簌芳前脚刚跨过门槛,闻言微微顿了一下脚步,背对着明珠,婉言道:
“娘娘尝过那种噬心的滋味吗?若是一生下来,就注定永远只能活在这种滋味下,才是真正的残忍。”
这闷热的天气,连人的心窝里也像开了小火灶,绝对是火上浇油!
明珠喘息着,通红着眼,一手撑在桌面上,另一只手颤巍巍地指向那道明绿得刺眼的背影:
“把她给本宫抓起来!抓起来——”
汗珠从额头淌下,几绺发丝黏湿的贴在脸庞,她略一忪怔,手下意识的摸了下小腹,整个人轻若翩跹的蝶,飞落在地。
迷糊糊地睁开睡眼,满室摇红的烛光,床顶角攒丝琉璃串珠的五彩流苏,然后是弯月状的挂帐金钩,再然后是……一张好俊俏的脸,下巴尖尖,凤眼轻往上挑,薄唇微抿,有点像勾引人的狐狸啊……也有点面熟……
“总算是醒了。”
那张俊脸靠近过来,扬起嘴角,促狭而妩媚的笑了。
一秒钟的怔仲,明珠已经渐渐回过神来,哦,果然是认识的,熟着呢。
“你来了。”
明珠怏怏的坐起来,一时有点理不清头绪,自己摸了摸额头,努力回忆着之前发生的事,
“我怎么了?我记得刚才……”
她说话稍微停了一下,朱胤就十分顺当的接了过去,似笑非笑道:
“刚才你两眼一翻,差点把人活活吓死。搞了半天,原来是中暑了。”
“中暑?”
明珠倏忽竖起耳朵,这才注意起屋外轰轰的雨声,声势浩大犹如千军万马沓来,
“还好,这场雨落下来了,就不会太热了。”
见她摆出一副乍然轻松的模样,朱胤拿手背抵住薄削的双唇,忍不住笑了两下。
明珠一脸狐疑地看着他:“你笑什么?”
“没什么。”
朱胤摇了摇头,抿嘴忍着笑,唇角依旧留着狡黠的玩味,“只是突然想到天不怕,地不怕的人,也会怕热。”
你……明珠动了下樱唇,讪讪的睨了他一眼。
他不以为然,接过小蝉手中的药碗,递过来,温言道:“先把药喝了。”
明珠瞅着那团墨汁,皱皱眉,又瘪瘪嘴,脸上的神色十分迟疑,却难得的没有闹腾,只闷闷呢喃了一句:
“小蝉,先拿一碟蜜饯过来。
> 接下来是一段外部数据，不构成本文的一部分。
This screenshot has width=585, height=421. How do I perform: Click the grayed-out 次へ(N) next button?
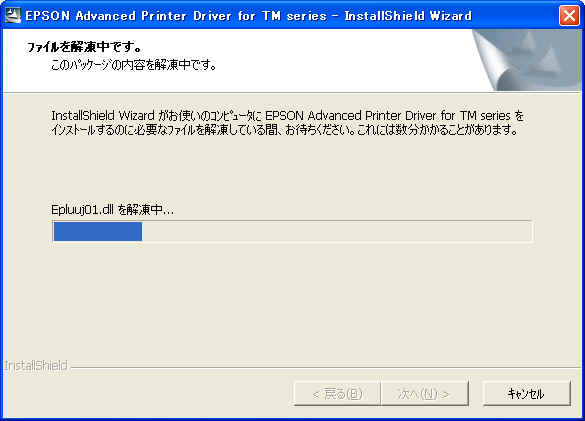pos(425,393)
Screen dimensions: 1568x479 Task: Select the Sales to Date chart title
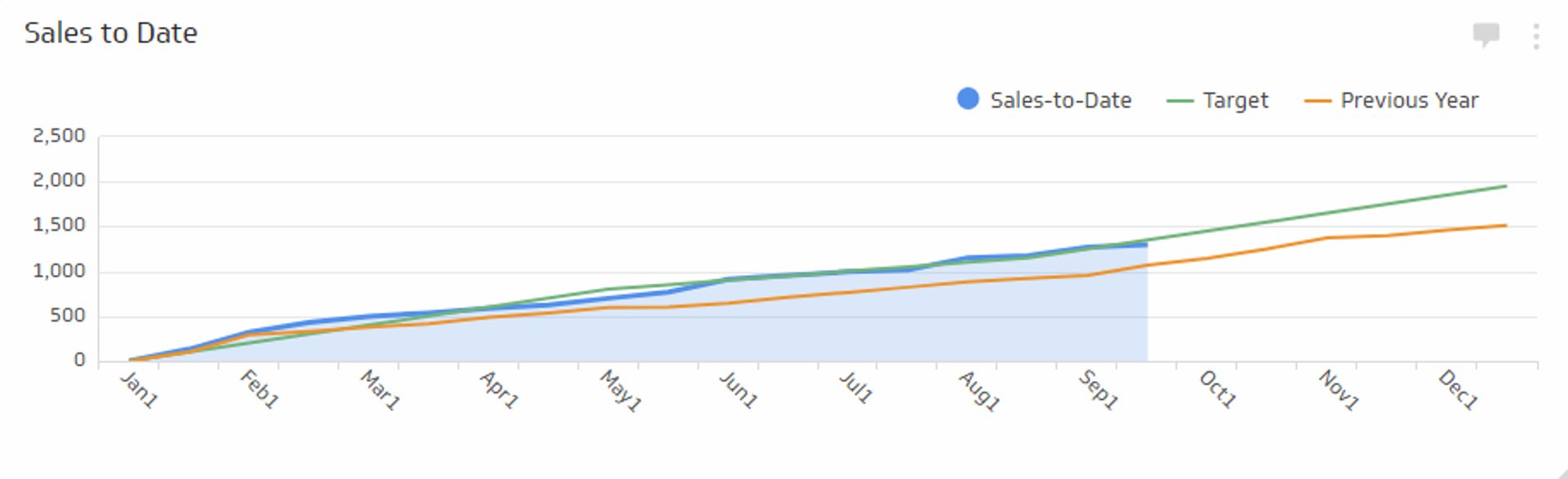tap(112, 33)
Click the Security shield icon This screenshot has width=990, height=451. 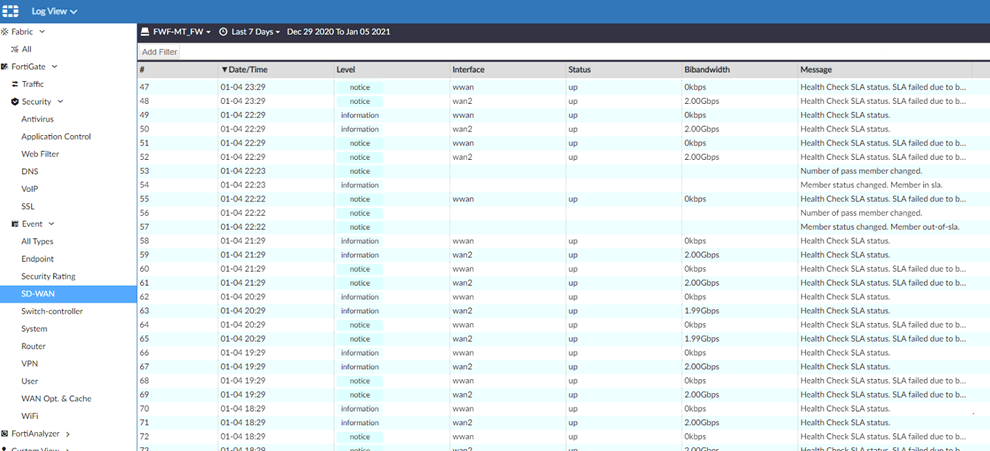(15, 102)
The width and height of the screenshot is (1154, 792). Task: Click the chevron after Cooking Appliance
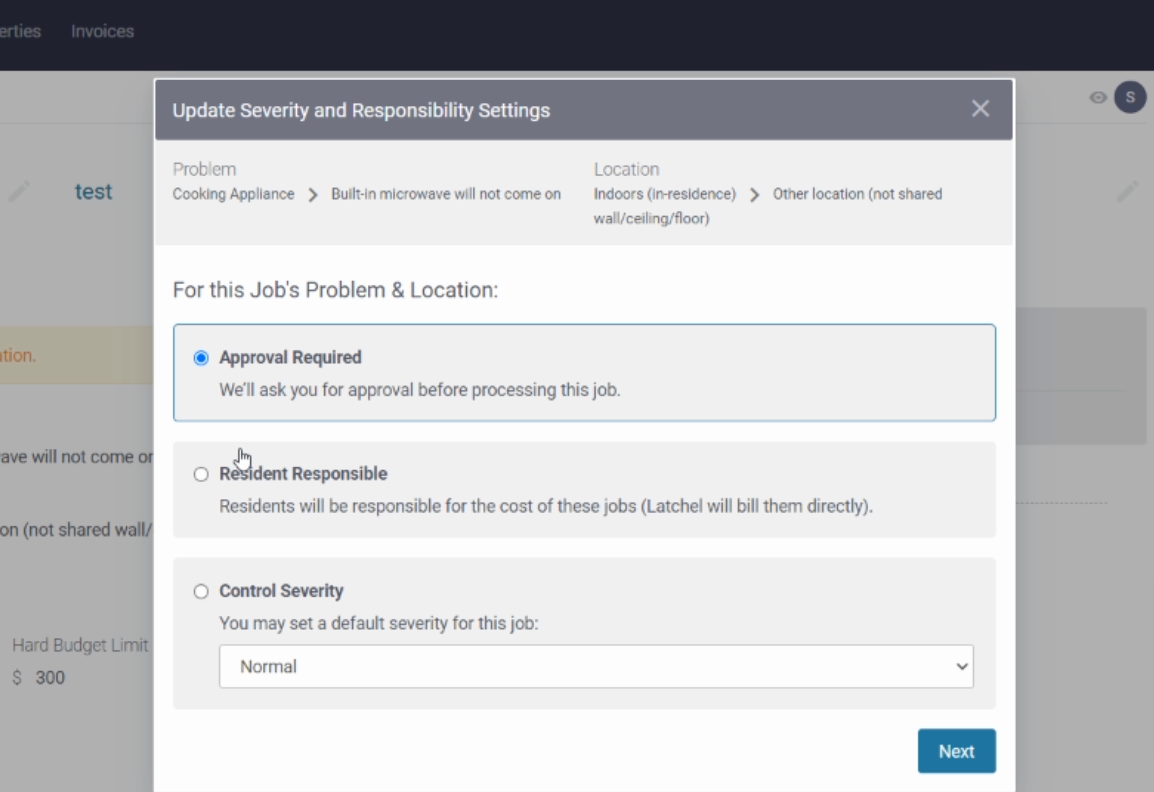click(x=312, y=195)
”
小蝉傻愣了一下,随即连连点头,忙不迭的退身跑出去了。
朱胤歪着头,用近乎不可思议的目光打量着她,笑得促狭,也能好看得过分:
“你……发烧了?还是吃错药了?”
话音刚落,一道冷厉的眼风扫过来,让人脊背感觉凉飕飕的。
可是,结果再一次出乎意料,明珠只是投递给他一个讪讪的白眼,之后再无任何举动,连骂骂咧咧的话也没有开口说一句。
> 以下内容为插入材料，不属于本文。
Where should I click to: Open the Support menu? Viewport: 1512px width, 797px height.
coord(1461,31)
朱胤敛了敛嘴角的笑意,端过药碗放在床几上,然后伸手将她揽进怀中,宛若揽进了满怀凉意的秋风,隔着薄衫,她的身体微微透着凉。
幽亮澄澈如琉璃般的凤眸里,不觉添了几分怜惜。
比起她身体散发出的凉意,他心里却是隐隐约约,更加担忧着这股凉意来自她的内心深处。
“怎么了?”
男子磁性而清嘹的嗓音,轻柔而沉缓,又保持着小心翼翼。
他想,这一刻,或许连自己都是有些不同的吧,穿梭在烟花之地,身处于百花丛中,自己哄过的女子多得记不清,可是那些温言软语毕竟是嘴上说的,那些女子内心的悲与欢,从未真正在意过。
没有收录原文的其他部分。